### Source data:
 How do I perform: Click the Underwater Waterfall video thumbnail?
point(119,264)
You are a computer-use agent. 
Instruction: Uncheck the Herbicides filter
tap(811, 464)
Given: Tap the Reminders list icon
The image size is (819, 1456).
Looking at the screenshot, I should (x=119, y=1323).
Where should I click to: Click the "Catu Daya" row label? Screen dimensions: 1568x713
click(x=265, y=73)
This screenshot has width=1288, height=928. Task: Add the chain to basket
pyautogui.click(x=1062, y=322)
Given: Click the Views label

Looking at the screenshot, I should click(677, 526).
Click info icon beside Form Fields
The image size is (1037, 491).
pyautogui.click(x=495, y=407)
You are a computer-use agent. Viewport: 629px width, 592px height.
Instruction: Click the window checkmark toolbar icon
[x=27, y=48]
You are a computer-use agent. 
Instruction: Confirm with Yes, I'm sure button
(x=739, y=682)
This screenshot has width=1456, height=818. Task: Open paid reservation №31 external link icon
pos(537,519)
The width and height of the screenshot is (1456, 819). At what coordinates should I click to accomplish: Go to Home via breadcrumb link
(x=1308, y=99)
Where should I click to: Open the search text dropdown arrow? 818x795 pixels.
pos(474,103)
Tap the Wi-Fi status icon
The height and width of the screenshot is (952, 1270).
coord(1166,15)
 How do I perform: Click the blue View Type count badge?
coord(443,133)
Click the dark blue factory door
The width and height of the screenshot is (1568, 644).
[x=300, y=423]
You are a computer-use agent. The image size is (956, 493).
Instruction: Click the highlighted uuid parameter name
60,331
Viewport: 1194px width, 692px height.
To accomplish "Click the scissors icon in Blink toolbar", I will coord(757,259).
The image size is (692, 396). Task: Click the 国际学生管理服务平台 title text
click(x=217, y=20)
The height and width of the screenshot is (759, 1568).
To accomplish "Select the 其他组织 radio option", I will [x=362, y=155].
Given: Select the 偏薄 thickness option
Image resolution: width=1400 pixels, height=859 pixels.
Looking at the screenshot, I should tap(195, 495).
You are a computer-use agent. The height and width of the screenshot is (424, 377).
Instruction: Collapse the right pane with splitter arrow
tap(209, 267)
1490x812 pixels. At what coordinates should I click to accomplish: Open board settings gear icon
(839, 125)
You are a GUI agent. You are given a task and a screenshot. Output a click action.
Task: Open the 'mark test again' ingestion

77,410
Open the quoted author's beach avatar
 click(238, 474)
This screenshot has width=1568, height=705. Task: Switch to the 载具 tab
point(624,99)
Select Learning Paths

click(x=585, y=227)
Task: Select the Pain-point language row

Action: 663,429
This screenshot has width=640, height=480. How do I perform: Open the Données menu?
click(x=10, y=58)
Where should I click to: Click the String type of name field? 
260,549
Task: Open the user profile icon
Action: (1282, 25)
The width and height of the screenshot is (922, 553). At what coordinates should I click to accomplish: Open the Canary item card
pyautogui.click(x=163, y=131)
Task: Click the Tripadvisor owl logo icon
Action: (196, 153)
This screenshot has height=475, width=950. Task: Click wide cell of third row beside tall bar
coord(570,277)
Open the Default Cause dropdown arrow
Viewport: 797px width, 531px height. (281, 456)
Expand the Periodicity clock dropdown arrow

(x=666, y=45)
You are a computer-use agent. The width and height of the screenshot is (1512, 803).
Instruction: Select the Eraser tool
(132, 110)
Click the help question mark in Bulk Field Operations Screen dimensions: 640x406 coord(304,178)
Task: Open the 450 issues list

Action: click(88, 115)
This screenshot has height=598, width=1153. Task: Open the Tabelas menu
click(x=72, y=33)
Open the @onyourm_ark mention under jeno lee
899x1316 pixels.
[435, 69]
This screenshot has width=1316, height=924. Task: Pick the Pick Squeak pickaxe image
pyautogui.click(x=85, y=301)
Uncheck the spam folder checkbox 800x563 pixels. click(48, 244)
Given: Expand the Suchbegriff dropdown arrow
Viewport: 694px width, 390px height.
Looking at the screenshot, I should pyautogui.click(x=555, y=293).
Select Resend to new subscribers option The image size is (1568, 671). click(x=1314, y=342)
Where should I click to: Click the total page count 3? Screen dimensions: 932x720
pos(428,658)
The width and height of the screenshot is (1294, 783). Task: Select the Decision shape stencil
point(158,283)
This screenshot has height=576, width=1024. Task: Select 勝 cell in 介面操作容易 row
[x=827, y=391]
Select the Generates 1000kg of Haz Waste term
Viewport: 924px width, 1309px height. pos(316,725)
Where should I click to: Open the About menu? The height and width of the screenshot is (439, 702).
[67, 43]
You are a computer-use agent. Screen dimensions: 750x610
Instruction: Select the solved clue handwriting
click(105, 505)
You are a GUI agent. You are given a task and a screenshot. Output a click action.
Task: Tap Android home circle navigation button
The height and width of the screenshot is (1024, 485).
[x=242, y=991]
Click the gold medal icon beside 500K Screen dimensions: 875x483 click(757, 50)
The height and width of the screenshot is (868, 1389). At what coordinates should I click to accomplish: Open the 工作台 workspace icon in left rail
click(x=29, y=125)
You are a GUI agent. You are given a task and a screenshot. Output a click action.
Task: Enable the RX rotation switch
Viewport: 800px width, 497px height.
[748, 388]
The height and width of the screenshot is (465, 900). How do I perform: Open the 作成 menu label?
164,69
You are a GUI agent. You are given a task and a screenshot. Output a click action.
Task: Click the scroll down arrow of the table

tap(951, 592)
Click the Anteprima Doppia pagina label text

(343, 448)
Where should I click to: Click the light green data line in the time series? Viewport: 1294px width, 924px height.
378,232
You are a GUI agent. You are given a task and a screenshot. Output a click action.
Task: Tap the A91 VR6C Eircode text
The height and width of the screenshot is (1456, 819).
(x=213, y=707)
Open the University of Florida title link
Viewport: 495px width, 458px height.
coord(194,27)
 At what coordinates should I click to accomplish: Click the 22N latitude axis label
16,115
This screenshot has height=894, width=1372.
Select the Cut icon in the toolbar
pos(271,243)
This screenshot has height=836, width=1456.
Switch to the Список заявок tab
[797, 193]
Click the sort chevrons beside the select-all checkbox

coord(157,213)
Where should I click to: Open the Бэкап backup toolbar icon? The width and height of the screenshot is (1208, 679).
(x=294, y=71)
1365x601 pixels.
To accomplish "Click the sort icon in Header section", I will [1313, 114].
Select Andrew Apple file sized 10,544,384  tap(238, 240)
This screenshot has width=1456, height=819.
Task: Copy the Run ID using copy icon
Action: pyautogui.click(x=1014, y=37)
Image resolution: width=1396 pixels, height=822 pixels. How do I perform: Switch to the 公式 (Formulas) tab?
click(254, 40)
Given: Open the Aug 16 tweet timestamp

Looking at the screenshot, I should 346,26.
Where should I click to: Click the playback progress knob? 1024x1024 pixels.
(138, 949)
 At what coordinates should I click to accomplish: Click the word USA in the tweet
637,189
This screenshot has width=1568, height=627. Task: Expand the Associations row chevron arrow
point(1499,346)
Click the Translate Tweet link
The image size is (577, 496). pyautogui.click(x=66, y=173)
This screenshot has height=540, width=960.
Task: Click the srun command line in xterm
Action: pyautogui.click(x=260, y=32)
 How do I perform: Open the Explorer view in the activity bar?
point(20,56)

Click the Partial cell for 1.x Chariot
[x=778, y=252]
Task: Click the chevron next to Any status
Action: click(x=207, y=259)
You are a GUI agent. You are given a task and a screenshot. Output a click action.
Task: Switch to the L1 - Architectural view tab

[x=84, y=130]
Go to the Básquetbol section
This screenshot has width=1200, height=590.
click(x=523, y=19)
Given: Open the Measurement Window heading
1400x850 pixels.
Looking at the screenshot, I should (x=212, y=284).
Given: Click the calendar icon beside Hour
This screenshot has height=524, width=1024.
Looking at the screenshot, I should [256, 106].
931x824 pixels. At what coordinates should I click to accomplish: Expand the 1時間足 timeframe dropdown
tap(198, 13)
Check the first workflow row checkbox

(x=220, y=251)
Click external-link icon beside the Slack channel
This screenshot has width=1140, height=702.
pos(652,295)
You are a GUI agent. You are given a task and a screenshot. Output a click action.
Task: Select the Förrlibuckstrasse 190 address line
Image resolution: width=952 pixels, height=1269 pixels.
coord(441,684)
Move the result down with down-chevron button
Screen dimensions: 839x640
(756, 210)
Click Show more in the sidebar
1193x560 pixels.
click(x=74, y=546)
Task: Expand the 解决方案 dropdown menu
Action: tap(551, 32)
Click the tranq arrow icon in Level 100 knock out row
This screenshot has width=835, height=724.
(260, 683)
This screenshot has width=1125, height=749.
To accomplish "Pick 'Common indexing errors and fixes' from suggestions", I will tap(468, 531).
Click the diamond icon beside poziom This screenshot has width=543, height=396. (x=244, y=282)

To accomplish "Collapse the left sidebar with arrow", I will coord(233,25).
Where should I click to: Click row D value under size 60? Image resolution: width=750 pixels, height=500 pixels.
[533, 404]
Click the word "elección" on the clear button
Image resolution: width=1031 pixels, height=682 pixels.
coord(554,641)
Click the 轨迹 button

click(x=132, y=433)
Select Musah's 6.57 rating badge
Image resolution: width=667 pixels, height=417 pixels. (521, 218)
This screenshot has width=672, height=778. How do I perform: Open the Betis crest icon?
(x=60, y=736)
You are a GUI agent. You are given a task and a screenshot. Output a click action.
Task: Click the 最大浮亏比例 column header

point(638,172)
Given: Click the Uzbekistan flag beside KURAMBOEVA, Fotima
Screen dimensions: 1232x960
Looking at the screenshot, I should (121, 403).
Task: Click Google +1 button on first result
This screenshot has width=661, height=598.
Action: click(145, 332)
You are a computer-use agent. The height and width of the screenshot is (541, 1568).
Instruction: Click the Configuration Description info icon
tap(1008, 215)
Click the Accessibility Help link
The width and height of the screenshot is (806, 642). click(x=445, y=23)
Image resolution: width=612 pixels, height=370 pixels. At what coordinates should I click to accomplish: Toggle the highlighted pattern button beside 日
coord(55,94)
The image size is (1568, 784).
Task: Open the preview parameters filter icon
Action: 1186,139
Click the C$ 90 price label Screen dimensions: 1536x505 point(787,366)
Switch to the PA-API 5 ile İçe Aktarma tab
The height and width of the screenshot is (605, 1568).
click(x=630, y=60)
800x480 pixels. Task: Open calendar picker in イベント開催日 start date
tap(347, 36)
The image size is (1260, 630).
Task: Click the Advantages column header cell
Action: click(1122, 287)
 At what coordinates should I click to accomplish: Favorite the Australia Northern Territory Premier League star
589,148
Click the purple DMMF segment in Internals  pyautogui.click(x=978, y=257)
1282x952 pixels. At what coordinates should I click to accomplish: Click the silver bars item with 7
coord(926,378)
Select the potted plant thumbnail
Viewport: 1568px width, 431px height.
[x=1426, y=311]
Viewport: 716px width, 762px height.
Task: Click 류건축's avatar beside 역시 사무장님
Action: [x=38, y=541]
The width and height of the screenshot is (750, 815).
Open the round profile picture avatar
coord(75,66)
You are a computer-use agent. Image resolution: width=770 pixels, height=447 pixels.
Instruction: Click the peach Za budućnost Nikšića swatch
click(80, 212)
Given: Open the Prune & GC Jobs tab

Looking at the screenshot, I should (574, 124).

### Assignment:
There is a run of lines above from the one with "How do I perform: Click the blue" to the one with "You are a computer-use agent. The image"; print exactly that run, both ends included, and nothing else.

### Answer for this exercise:
 How do I perform: Click the blue View Type count badge?
coord(443,133)
Click the dark blue factory door
The width and height of the screenshot is (1568, 644).
[x=300, y=423]
You are a computer-use agent. The image size is (956, 493).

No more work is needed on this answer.